**Supplied records**
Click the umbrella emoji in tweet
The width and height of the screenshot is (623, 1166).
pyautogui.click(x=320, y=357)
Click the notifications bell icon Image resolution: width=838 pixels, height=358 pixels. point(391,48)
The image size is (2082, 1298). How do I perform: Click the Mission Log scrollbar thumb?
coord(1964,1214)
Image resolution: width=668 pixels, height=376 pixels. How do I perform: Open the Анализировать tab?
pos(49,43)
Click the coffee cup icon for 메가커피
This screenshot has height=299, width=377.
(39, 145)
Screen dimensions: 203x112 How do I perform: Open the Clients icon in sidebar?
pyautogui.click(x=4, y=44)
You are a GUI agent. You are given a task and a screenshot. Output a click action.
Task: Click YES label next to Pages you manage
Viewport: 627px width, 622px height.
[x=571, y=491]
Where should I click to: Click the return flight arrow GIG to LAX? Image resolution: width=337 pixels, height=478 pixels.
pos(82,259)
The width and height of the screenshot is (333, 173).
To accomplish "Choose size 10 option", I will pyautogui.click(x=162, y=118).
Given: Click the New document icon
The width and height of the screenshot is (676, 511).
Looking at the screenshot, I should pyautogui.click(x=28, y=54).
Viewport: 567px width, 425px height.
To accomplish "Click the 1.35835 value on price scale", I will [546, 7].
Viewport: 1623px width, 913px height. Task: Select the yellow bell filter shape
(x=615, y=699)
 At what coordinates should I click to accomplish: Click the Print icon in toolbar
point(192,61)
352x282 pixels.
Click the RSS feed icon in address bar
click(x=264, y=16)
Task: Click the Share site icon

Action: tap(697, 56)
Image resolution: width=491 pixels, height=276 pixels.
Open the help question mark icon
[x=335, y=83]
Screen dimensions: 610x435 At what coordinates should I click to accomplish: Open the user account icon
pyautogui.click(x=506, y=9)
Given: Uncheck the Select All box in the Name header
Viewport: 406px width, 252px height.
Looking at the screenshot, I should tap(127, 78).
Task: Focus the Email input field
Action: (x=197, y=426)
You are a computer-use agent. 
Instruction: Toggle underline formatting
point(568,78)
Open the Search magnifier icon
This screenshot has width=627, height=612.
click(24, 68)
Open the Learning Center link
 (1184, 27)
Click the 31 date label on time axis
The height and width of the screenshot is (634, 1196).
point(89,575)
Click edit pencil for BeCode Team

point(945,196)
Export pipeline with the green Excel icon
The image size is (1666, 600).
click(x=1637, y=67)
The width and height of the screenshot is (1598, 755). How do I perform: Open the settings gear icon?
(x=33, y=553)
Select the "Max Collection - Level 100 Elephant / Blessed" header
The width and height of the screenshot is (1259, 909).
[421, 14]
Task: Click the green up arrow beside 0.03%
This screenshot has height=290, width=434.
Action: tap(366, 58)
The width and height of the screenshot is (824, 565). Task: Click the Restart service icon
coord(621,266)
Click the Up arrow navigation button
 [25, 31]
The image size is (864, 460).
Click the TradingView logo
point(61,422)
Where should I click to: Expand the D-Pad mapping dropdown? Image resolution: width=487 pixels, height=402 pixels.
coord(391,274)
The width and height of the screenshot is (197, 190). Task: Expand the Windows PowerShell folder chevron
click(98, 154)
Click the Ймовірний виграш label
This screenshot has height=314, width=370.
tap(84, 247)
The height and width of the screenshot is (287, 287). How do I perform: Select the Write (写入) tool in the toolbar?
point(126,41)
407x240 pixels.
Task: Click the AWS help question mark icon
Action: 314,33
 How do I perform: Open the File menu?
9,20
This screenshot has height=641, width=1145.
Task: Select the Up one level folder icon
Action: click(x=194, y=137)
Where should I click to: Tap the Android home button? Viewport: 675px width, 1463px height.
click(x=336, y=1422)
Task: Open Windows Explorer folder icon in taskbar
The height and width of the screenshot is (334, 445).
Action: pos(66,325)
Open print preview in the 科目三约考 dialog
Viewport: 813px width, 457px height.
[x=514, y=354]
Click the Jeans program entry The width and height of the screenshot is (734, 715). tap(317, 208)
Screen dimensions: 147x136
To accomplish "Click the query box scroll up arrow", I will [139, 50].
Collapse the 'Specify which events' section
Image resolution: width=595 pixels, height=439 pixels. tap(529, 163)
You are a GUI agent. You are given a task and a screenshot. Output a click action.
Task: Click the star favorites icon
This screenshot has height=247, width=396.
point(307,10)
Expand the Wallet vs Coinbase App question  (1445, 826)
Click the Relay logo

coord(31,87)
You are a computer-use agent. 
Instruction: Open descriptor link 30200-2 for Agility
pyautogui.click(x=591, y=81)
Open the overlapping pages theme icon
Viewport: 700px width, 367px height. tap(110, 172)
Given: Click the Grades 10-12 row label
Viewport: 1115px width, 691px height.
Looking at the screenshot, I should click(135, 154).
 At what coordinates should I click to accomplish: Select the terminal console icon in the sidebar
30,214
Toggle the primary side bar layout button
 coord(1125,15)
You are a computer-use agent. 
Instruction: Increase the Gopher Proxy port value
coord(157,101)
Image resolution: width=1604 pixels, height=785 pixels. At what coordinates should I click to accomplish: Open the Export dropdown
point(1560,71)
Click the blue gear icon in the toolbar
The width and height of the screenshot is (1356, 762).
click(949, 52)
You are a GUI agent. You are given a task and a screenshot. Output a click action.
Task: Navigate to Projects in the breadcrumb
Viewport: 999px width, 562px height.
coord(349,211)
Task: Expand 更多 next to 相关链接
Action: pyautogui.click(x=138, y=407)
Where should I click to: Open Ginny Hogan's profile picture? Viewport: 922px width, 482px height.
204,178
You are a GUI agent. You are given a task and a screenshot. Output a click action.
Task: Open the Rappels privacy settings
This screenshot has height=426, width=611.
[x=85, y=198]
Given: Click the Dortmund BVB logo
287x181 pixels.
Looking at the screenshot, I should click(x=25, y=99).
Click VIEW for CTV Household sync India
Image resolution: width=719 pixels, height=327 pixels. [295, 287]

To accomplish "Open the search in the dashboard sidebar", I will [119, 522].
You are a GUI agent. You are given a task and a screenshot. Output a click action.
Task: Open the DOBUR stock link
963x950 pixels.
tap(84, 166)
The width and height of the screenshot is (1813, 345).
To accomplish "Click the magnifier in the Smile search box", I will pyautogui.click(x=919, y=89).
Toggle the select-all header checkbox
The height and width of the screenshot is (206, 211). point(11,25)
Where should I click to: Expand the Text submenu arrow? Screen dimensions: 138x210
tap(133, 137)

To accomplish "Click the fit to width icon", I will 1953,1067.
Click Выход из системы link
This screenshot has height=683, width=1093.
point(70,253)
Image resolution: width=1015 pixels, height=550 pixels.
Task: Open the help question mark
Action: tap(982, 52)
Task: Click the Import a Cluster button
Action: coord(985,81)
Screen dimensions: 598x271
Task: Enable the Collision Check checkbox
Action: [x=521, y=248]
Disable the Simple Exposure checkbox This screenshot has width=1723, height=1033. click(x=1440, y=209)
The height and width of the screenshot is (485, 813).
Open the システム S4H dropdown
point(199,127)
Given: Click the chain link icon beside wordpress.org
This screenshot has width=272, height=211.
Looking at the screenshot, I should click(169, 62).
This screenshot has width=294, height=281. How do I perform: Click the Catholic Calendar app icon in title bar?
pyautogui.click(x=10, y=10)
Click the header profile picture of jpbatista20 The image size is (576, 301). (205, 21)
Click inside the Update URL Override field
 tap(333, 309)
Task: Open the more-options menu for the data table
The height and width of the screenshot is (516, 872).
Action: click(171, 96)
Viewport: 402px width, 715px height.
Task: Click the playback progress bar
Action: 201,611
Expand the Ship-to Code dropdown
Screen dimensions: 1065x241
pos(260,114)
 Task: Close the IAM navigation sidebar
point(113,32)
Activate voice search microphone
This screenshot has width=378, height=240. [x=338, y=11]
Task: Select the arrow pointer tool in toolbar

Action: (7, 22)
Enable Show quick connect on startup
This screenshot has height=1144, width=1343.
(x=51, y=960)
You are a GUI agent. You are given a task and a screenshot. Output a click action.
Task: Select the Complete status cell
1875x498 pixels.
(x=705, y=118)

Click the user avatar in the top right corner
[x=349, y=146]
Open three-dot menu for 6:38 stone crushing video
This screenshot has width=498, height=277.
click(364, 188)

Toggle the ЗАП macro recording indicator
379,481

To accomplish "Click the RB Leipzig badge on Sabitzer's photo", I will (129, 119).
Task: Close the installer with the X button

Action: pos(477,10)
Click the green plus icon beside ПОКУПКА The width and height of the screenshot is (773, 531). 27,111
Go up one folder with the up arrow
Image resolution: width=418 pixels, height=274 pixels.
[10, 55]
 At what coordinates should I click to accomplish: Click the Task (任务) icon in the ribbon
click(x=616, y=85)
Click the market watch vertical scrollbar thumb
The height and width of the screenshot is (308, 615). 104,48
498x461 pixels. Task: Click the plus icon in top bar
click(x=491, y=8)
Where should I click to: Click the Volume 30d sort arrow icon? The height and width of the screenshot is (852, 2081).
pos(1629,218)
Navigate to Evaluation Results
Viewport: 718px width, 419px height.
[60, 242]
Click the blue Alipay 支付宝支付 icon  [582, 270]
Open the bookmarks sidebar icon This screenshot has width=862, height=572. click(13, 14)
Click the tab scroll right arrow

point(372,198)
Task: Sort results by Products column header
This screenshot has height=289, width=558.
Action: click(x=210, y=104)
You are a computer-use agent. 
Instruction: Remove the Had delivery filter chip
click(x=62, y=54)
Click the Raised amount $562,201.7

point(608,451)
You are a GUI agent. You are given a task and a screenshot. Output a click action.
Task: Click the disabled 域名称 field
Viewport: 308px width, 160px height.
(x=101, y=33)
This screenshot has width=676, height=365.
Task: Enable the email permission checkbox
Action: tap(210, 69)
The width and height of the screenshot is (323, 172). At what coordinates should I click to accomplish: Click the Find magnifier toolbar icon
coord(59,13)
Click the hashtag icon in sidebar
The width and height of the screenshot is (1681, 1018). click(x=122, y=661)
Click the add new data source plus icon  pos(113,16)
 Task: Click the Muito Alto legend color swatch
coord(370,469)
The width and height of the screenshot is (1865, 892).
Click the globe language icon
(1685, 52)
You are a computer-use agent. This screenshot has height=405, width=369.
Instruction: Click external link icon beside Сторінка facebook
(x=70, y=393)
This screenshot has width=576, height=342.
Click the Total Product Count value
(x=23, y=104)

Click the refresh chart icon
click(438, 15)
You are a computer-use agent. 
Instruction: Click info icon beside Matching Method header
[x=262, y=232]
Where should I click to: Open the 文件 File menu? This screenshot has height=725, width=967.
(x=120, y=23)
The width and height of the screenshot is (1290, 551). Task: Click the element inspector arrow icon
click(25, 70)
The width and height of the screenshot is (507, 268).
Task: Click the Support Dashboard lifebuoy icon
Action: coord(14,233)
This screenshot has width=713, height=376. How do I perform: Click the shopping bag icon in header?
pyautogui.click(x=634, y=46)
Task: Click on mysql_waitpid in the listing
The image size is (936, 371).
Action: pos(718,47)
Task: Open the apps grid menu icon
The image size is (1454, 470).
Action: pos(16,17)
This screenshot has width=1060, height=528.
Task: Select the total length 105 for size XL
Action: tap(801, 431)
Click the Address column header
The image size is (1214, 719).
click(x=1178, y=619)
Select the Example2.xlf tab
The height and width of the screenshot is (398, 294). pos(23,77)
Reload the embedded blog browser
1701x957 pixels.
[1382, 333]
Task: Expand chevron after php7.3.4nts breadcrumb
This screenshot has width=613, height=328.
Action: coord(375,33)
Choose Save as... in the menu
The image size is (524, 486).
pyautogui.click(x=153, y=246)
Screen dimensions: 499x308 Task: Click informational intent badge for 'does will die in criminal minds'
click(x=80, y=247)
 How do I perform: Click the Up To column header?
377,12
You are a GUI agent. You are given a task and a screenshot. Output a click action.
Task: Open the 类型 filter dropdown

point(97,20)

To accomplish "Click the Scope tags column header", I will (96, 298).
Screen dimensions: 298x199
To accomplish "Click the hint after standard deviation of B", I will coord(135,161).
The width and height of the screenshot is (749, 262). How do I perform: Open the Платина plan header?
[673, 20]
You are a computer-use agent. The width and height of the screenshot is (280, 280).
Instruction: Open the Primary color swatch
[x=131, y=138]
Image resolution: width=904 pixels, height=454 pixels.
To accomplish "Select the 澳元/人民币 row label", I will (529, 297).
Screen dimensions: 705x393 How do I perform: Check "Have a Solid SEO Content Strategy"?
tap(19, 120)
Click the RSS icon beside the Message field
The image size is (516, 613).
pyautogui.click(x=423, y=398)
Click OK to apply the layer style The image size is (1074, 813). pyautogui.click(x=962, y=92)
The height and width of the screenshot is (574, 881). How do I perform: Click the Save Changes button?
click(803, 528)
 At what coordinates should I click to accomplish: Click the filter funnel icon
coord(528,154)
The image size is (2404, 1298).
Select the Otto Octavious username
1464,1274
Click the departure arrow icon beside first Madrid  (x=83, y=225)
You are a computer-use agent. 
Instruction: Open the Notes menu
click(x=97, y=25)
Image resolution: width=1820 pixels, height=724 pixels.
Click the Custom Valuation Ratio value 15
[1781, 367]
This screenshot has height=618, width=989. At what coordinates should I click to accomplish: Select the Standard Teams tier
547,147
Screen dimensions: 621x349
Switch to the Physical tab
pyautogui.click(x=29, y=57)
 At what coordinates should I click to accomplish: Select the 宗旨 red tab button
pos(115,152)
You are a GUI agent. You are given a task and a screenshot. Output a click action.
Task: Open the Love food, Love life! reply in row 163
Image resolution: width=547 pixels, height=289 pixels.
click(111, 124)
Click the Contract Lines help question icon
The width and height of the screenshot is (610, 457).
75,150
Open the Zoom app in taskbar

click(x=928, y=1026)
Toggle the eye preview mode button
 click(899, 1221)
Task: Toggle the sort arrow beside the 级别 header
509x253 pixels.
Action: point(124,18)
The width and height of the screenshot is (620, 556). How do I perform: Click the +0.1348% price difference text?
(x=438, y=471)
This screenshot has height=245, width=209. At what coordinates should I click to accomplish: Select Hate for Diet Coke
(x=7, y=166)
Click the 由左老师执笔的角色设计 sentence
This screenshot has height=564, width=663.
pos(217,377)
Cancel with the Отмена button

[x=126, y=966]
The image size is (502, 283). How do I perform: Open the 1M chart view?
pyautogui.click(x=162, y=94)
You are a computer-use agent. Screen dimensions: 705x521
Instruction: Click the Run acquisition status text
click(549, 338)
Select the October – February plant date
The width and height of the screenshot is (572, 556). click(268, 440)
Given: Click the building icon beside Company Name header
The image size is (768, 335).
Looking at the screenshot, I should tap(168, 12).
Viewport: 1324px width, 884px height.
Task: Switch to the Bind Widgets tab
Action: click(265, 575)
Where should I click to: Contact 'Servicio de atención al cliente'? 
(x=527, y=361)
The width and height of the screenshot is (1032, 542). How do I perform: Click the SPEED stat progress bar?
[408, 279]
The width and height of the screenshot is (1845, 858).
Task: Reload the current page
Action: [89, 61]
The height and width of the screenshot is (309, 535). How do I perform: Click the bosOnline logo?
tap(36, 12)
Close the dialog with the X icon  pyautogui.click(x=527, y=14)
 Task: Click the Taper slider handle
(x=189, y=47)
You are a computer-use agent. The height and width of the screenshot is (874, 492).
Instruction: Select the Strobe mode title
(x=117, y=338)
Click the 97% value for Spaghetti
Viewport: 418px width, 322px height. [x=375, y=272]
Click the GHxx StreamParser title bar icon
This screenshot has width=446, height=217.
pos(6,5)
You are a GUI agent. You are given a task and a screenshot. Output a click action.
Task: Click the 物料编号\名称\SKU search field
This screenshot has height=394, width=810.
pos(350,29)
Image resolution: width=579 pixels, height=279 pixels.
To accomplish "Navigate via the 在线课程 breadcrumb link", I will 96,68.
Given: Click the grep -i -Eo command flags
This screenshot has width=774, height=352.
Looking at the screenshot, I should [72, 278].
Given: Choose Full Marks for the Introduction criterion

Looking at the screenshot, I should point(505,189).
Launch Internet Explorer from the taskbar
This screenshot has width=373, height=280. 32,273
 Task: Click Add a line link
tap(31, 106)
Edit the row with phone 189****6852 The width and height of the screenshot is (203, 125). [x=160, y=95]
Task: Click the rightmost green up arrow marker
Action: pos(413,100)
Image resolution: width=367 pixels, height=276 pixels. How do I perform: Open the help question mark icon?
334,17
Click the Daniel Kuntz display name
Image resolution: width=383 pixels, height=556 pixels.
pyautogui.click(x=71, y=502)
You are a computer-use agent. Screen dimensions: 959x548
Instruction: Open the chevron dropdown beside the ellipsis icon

**Work to be completed**
Gather every line of the listing above that contains the string "picture", treating uppercase and lowercase as different.

**Correct output**
Where should I click to: Open Ginny Hogan's profile picture? Viewport: 922px width, 482px height.
Click the header profile picture of jpbatista20 The image size is (576, 301). (205, 21)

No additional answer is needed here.